#### [Excerpted passage]
####################

Material and methods
Study design and patient selection
One hundred patients with IHD were enrolled prospectively in this study after providing informed written and verbal consent from a local ethics committee at the Radiology and Medical Imaging Department, King Fahad Medical City (KFMC), Riyadh-Saudi Arabia, that was obtained prior to the study's start. Informed consent was obtained from parents or legal guardians of participants who are under the age of 18. The local ethics committee (LEC) of the College of Medical Radiological Sciences (CMRS), Sudan University of Science and Technology, Khartoum, Sudan approved study (Ethical approval number: CMRS LEC 94/2019). The ethics procedures used were in accordance with the 1975 Helsinki Declaration, which was updated in 2013. Patients who had been clinically examined by a referring cardiologist and were scheduled for CMRI and conventional coronary angiography were included in the study after their consent was obtained. CMRI was used on patients to localize the affected coronary artery and predict the affected myocardial segments. Conventional coronary angiography was the gold standard tool used to confirm the diagnosis in all patients. Other inclusion criteria included sinus heart rhythm, the ability to hold one's breath for 10–20 Sec, and normal serum creatinine. Exclusion criteria included hemodynamic instability, atrial fibrillation, MRI contraindications, claustrophobia, pacemaker or metal implants, contrast material contraindications, including known allergy, and renal insufficiency (serum creatinine greater than 1.4 mg/dl).

####################

#### [Available data]
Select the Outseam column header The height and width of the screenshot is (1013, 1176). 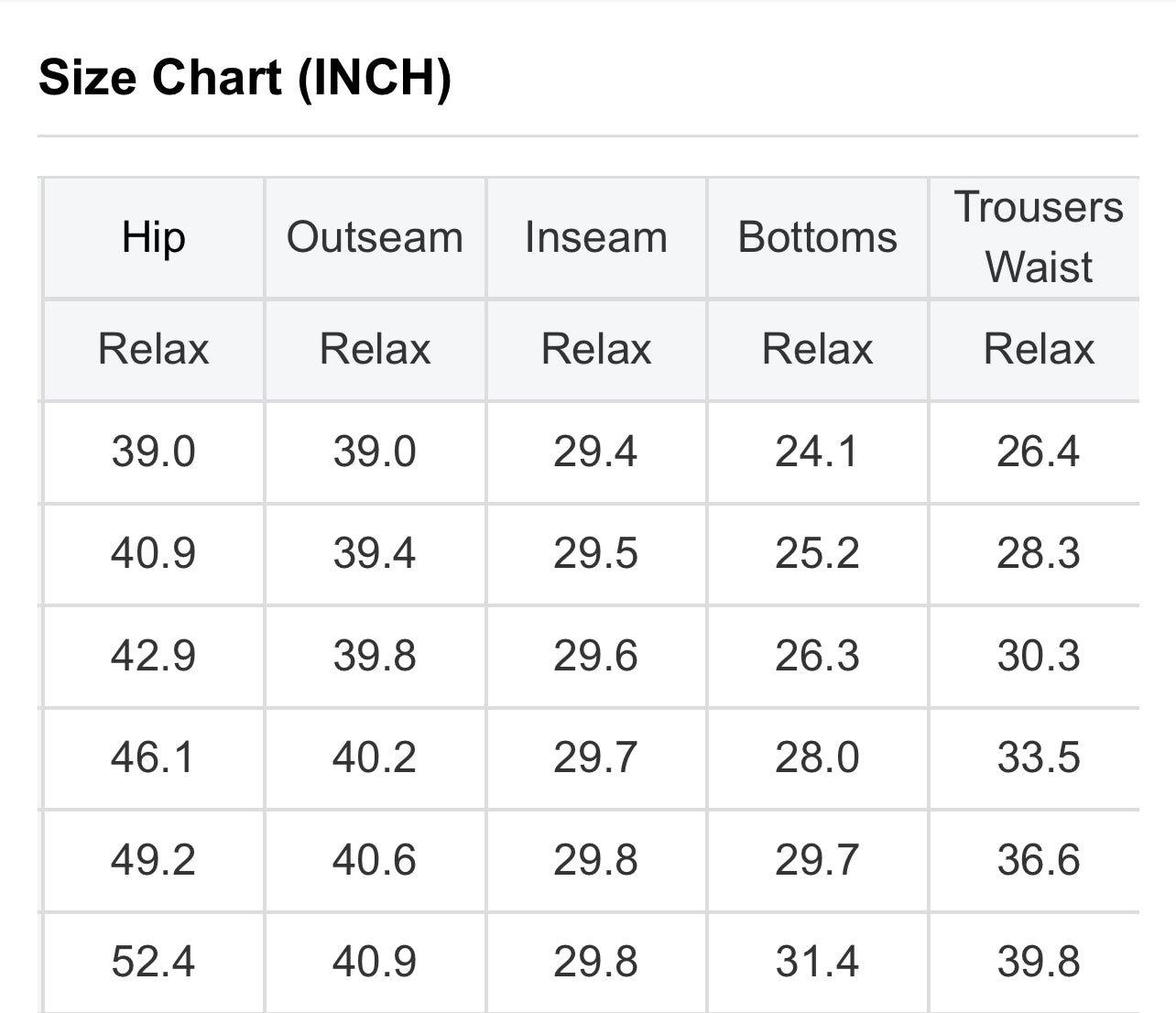click(375, 238)
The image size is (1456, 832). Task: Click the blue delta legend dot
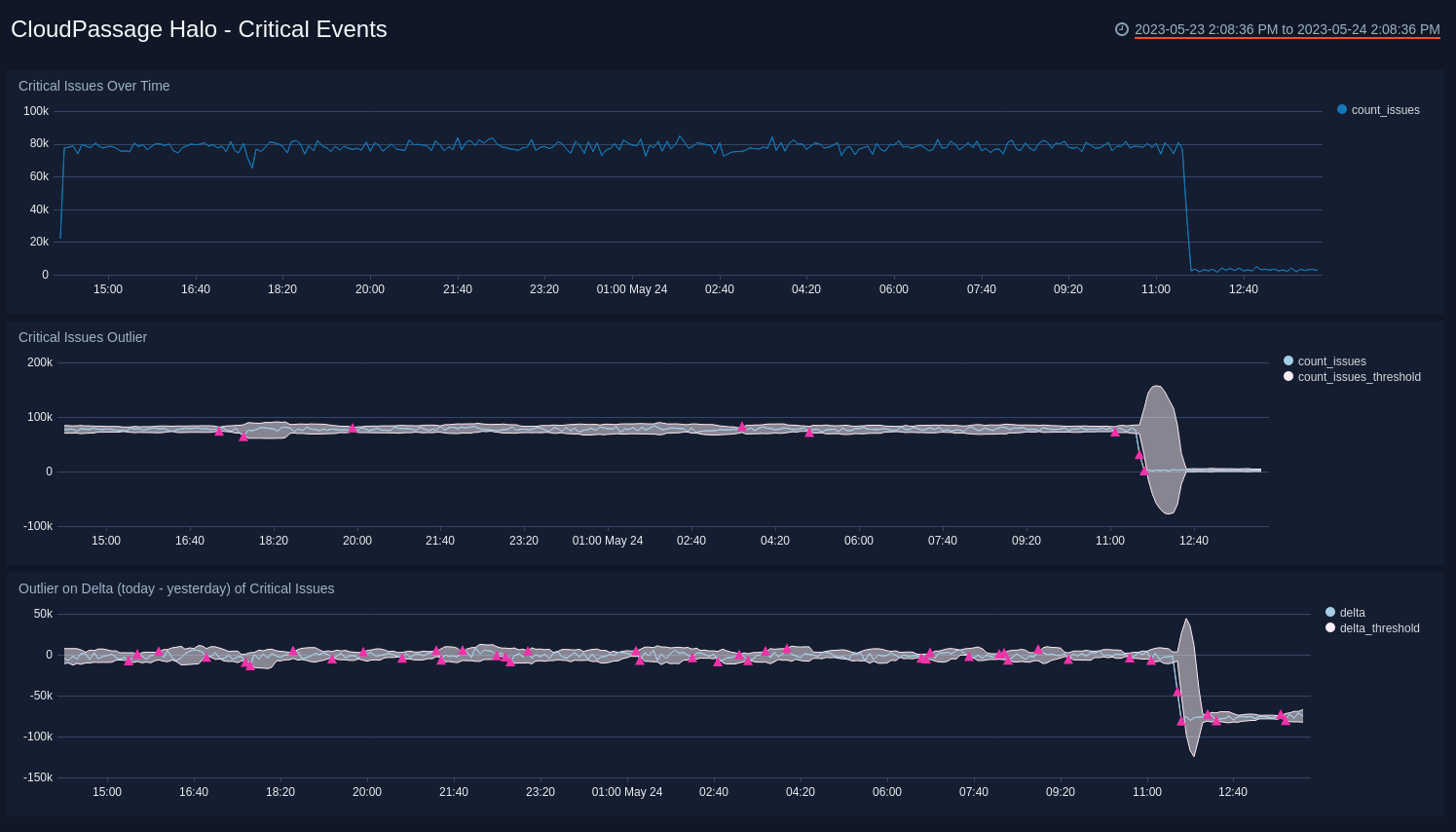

####################

#### [Task description]
Answer these from the study design text:
1. How many patients were enrolled?
2. What tool served as the gold standard for confirming the diagnosis?
3. Above what serum creatinine level was renal insufficiency defined?
The material has no connection to the study design text.

#### [Result for this exercise]
1. One hundred patients.
2. Conventional coronary angiography.
3. 1.4 mg/dl.